> **Extract provided**:
The new coronavirus disease 2019 (COVID-19) pandemic poses a particular threat to health care professionals; however, there appear to be no objective data that demonstrate the risks of encountering individuals carrying the virus asymptomatically in the case of maintained elective examinations.
To investigate the presence of severe acute respiratory syndrome coronavirus 2 (SARS-CoV-2) on the environmental surfaces of an ophthalmology examination room after visits by patients who were asymptomatic and had passed COVID-19 triage.
This is a quality improvement study conducted 1 week after the first officially confirmed COVID-19 case in İzmir Tepecik Training and Research Hospital, İzmir, Turkey, on March 20, 2020. A triage system was used to determine the risk of COVID-19 from patients who were asymptomatic and presented for examination in an ophthalmology clinic. Real-time polymerase chain reaction testing was used to detect the presence of viral RNA material in samples from the biomicroscope stage, slitlamp breath shield, phoropter, tonometer, and door handles. The first group of samples was taken before the beginning of the examinations, and the second group of the samples was taken after the last patient had left the room.
The main outcome was the presence of viral material on surfaces in 5 circular zones with a diameter of 1 m each around where the patients sat.
Thirty-one persons visited the room, of whom 22 underwent ophthalmic examination and 9 were companions. The mean (SD) examination time was 9 (4) minutes (range, 5-13 minutes). Seven samples were taken before examinations and 7 after examinations. Two samples that were taken after examinations were found to be positive for COVID-19, 1 from the slitlamp breath shield and 1 from the phoropter.
This study showed the presence of COVID-19 viral material in a circle 1 m in diameter around where the patients sat. However, real-time polymerase chain reaction could only detect viral material, not the infectivity of these virus samples.

> **Dataset content**:
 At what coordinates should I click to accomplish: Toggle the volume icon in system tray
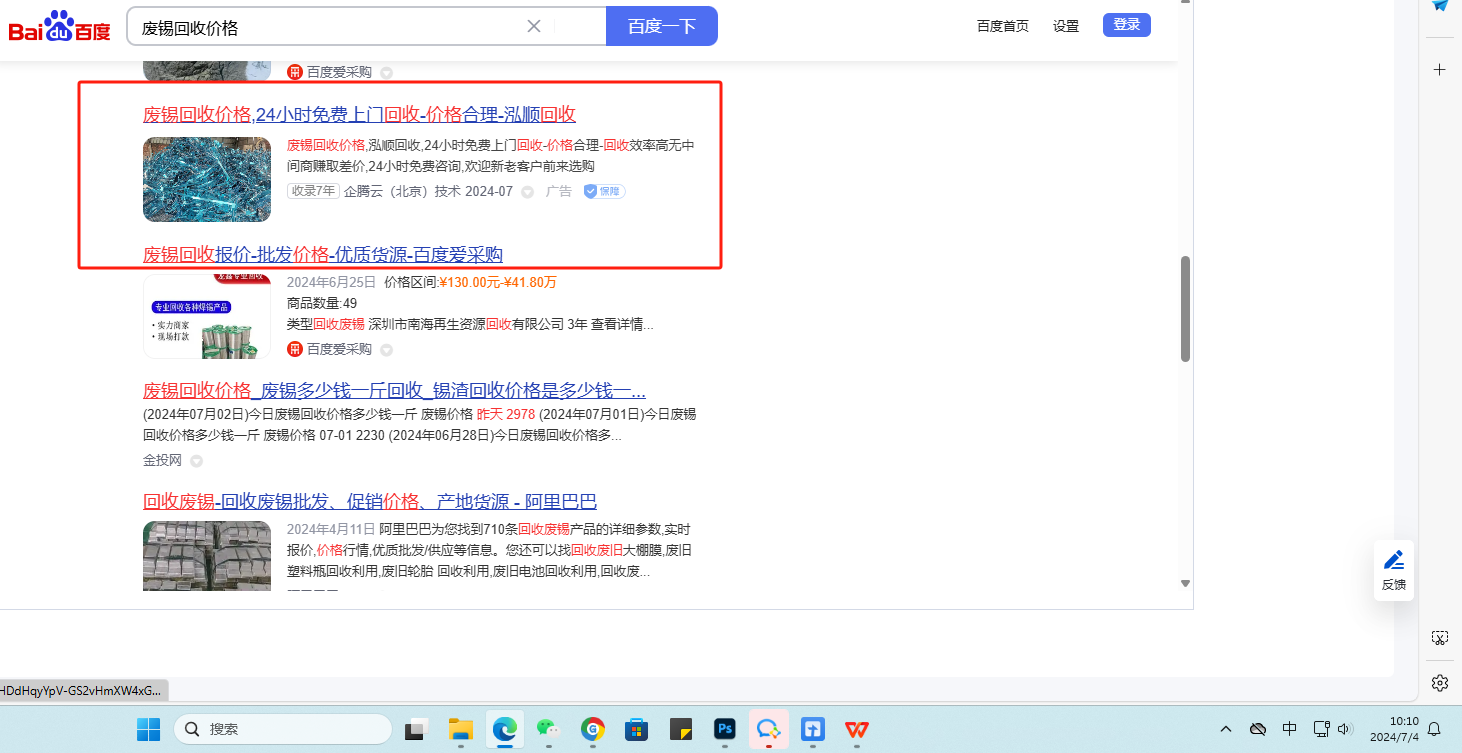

> **Problems and tasks**:
- a) In the abstract on the ophthalmology examination room, reproduce the passage that begins at "Thirty-one persons visited" and ends after "from the phoropter.", substituting "accompanying persons" for "companions".
- b) According to the abstract on the ophthalmology examination room, what was the mean examination time?
- c) Translate this sentence from the abstract on the ophthalmology examination room into Spanish: "The main outcome was the presence of viral material on surfaces in 5 circular zones with a diameter of 1 m each around where the patients sat."

> **Results in order**:
- a)
Thirty-one persons visited the room, of whom 22 underwent ophthalmic examination and 9 were accompanying persons. The mean (SD) examination time was 9 (4) minutes (range, 5-13 minutes). Seven samples were taken before examinations and 7 after examinations. Two samples that were taken after examinations were found to be positive for COVID-19, 1 from the slitlamp breath shield and 1 from the phoropter.

- b) The mean examination time was 9 minutes (SD 4), with a range of 5 to 13 minutes.

- c) El resultado principal fue la presencia de material viral en las superficies de 5 zonas circulares, de 1 m de diámetro cada una, alrededor del lugar donde se sentaban los pacientes.